On Thu, Sep 3, 2015 at 4:45 PM, Jeff Wartes <jwar...@whitepages.com> wrote:
>
> I have a query like:
>
> q=<some complicated stuff>&fq=enabled:true
>
> For purposes of this conversation, "fq=enabled:true" is set for every query, 
> I never open a new searcher, and this is the only fq I ever use, so the 
> filter cache size is 1, and the hit ratio is 1.
> The fq=enabled:true clause matches about 15% of my documents. I have some 20M 
> documents per shard, in a 5.3 solrcloud cluster.
>
> Under these circumstances, this alternate version of the query averages about 
> 1/3 faster, consumes less CPU, and generates less garbage:
>
> q=<some complicated stuff> +enabled:true
>
> So it appears I have a case where using the cached fq result is more 
> expensive than just putting the same restriction in the query.
> Does someone have a clear mental model of how “q” and “fq” interact?

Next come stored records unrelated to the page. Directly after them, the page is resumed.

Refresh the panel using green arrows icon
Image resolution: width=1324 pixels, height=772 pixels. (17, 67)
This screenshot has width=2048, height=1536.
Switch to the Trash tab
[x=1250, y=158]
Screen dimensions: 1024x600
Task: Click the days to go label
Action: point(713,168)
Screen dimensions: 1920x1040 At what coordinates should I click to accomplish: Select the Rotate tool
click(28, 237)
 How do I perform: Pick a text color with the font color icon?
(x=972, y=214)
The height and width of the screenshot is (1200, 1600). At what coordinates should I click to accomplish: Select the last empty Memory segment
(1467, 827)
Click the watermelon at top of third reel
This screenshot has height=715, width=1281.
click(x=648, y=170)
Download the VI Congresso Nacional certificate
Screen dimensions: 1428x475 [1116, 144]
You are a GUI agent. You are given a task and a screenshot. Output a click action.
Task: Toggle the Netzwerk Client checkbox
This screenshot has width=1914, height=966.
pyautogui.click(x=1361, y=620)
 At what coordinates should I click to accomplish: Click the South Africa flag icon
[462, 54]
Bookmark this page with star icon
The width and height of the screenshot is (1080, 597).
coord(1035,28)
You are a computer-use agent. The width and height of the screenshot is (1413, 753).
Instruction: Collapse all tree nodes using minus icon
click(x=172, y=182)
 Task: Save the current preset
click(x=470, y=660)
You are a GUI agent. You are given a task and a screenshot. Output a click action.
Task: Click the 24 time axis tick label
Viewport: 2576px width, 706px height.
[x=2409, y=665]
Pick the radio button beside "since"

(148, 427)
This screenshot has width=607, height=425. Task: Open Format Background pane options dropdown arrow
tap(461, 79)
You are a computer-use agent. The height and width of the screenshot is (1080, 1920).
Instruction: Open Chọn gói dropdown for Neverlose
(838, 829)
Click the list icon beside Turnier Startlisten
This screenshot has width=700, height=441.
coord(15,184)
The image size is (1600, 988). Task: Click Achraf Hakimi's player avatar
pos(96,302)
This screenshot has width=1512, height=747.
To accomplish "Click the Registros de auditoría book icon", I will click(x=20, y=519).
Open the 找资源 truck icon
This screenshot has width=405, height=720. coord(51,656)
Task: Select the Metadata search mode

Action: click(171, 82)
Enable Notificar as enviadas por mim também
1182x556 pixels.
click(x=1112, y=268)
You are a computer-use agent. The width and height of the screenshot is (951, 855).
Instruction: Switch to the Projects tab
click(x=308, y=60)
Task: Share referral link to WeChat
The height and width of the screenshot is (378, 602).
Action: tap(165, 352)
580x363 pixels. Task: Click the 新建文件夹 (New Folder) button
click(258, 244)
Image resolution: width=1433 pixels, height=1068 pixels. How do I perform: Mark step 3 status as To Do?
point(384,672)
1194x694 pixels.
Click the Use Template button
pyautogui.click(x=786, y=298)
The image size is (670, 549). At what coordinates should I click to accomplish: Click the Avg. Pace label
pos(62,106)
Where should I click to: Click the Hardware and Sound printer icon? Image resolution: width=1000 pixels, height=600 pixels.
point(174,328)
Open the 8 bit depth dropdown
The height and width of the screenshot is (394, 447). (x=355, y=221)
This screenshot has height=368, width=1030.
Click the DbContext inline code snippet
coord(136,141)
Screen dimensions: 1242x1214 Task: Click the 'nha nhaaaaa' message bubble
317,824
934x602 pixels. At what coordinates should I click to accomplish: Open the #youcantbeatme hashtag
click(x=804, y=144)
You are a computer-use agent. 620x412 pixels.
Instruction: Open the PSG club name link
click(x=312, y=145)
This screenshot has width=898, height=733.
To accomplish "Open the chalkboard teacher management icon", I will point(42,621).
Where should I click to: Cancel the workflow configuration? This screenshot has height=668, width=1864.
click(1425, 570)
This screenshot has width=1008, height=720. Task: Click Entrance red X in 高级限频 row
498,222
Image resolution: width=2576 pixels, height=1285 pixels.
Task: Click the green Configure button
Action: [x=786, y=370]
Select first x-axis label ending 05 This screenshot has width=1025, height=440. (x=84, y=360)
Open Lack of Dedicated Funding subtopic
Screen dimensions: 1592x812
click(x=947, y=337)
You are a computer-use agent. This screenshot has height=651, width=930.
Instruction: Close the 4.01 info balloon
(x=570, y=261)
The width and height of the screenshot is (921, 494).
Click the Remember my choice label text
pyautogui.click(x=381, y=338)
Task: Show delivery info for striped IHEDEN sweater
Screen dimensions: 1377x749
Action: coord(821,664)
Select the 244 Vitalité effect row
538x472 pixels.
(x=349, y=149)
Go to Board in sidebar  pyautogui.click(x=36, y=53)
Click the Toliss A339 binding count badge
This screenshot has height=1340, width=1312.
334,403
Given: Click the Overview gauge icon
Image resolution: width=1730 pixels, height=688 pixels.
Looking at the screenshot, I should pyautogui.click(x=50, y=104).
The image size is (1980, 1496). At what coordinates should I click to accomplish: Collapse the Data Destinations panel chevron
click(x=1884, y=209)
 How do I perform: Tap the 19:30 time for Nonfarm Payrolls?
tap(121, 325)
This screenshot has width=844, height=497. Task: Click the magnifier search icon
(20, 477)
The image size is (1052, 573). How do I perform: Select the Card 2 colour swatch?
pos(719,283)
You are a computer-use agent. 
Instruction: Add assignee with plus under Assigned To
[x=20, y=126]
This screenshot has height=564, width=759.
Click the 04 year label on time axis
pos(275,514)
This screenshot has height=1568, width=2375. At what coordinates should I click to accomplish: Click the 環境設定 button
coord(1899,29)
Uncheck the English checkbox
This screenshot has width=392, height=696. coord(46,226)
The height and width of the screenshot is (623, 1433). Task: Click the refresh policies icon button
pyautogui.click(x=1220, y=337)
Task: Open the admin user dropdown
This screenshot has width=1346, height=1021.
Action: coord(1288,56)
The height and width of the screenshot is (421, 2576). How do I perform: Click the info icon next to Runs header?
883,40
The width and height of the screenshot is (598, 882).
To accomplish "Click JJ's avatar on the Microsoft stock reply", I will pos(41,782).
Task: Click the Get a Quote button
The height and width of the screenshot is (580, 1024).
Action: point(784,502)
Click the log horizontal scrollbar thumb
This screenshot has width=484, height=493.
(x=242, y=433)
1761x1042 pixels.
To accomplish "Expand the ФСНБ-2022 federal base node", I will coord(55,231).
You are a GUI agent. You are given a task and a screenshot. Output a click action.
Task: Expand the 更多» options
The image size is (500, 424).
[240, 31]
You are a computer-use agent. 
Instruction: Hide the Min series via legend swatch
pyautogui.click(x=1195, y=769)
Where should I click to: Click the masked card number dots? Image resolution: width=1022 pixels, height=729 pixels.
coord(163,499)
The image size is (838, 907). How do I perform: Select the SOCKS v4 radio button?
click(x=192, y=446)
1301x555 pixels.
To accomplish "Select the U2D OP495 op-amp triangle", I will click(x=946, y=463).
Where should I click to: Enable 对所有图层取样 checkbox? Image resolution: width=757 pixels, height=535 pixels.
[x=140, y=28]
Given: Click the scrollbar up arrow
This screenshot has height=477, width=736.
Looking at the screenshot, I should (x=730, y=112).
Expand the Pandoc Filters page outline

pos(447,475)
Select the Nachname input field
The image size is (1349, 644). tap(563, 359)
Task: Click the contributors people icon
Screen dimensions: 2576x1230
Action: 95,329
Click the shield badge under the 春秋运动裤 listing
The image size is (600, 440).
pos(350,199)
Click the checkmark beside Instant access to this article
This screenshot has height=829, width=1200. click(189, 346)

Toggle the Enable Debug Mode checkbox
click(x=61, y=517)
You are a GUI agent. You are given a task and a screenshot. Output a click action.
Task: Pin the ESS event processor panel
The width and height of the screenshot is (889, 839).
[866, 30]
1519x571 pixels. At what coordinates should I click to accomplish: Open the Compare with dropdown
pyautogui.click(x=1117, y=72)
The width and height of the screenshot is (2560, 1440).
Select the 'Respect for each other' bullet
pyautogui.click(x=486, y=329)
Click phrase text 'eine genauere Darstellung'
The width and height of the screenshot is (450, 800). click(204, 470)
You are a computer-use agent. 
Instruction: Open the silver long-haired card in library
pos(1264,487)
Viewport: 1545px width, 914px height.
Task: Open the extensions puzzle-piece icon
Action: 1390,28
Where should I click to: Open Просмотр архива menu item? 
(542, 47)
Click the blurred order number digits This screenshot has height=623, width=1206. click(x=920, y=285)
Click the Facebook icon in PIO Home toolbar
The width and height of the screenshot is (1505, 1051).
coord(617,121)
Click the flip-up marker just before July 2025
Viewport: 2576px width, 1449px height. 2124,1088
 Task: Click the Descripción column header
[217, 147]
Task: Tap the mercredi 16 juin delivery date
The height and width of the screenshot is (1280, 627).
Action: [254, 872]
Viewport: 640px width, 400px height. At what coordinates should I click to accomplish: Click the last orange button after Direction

Lucene seems to always be changing it's execution model, so it can be
difficult to keep up.  What version of Solr are you using?
Lucene also changed how filters work,  so now, a filter is
incorporated with the query like so:

query = new BooleanQuery.Builder()
    .add(query, Occur.MUST)
    .add(pf.filter, Occur.FILTER)
    .build();

It may be that term queries are no longer worth caching... if this is
the case, we could automatically not cache them.

It also may be the structure of the query that is making the
difference.  Solr is creating

(complicated stuff) +(filter(enabled:true))

If you added +enabled:true directly to an existing boolean query, that
may be more efficient for lucene to process (flatter structure).

If you haven't already, could you try putting parens around your
(complicated stuff) to see if it makes any difference?